Hawkins and his roommate, Chris Giganti, created TheDigitel in 2008 (the name is a combination of “digital” and “telegraph”). Both had years of design experience at newspapers, including Charleston’s The Post and Courier, and started TheDigitel to create an easier way for citizens to find comprehensive local coverage that didn’t require visiting multiple outlets and blogs.
“In a nutshell our aim is: To not-re-report, but to act as concierge,” writes Hawkins on the about page. “Connecting folks to the best in local coverage.”
The approach to aggregation is what Hawkins calls a ‘reporter’s notebook,’ in which stories are summarized, often with a headline, teaser, and links to sources that cover various perspectives on the event. For example, when a slaughterhouse-bound cow escaped and ran into traffic, TheDigitel linked to The Post and Courier’s report and included footage from NBC News 2. Curious readers might occasionally click-through for additional coverage, but the story recaps would likely suffice for most people.
“We refer people to other outlets readily,” says Hawkins. “If we can direct someone to a better story, we should.” This allows TheDigitel to focus on its original coverage areas: local food, technology and the environment.
“Getting a small investment in 2009 gave us more energy and allowed us to expand into other markets,” says Hawkins, referring to its venture capital funding from Palmetto Investments and Exchange Group. The following year, TheDigitel launched an extension site in Beaufort, a town with an older demographic located further south near Hilton Head Island. TheDigitel Myrtle Beach launched in 2011 in one of the state’s largest tourist destinations, located 100 miles north of Charleston. Each hyperlocal site has community-specific content on its homepage, but shares regional stories. Of course, the site’s also share the same corporate structure, server, and web design. Advertisements can be placed locally or network-wide.
Both Charleston and Myrtle Beach are served by a full-time editor who works with a part-time reporter to publish original content. For example, at TheDigitel Charleston, which receives 40,000 unique visitors a month, Ken Hawkins and Amanda Click will post an average of eight stories a day—half original reporting and half aggregated, usually as recaps that contain links. (Hawkins also writes the bulk of the content for the Beaufort site.)
As visitor traffic increases, so does revenue, dependent on display ads at $10 per 1,000 impressions (see the site’s ad kit here). TheDigitel has an investment partner who oversees the business, which currently brings in around $6,000 a month in ad revenue from Charleston alone, according to Hawkins.

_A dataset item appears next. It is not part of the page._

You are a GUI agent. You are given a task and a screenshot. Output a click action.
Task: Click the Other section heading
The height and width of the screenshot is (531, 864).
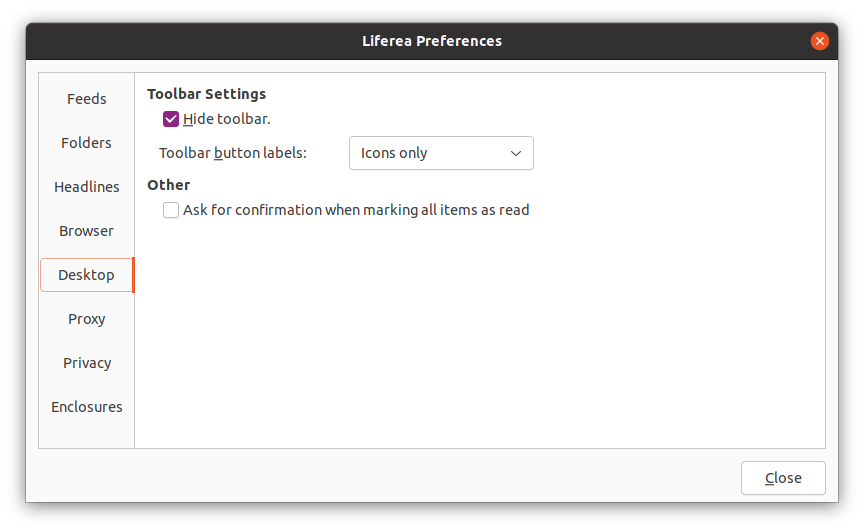click(168, 185)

Among recent experiments in advertising was TheDigitel TV, where screens streaming ads and headlines from the site were installed at local restaurants and retailers, including nine Dunkin Donuts’ locations. Although it was a creative form of digital delivery, it was phased out for being too labor-intensive.
In 2009, TheDigitel launched its own widget for “Dynamic Ads,” allowing sponsors to instantly update text on their ads via Facebook and Twitter feeds—available for the same $10 price as standard ads.
Alternative revenue may soon come from selling TheDigitel itself—or rather its model.
“We hope to offer a service where you can buy TheDigitel package to set up a site in your own community,” says Hawkins. “We would offer business support, allowing them to focus on being content producers.”
The site’s only mention of distributing a printed-paper edition came in the form of an April Fool’s prank. After the exposing the fake story, Hawkins wrote, “…what we’re doing at TheDigitel is only possible thanks to the Web.”
City: Charleston, Myrtle Beach, and Beaufort
Principal Staff: Ken Hawkins, founder and senior editor; Rocky Dohmen, managing partner; Melissa Byers, Myrtle Beach editor; Amanda Click, Charleston reporter. Paul Reynolds, Myrtle Beach reporter.
Affiliations: Parent company: Giant Hawk Media; Venture Capital investment from Palmetto Investments & Exchange Group.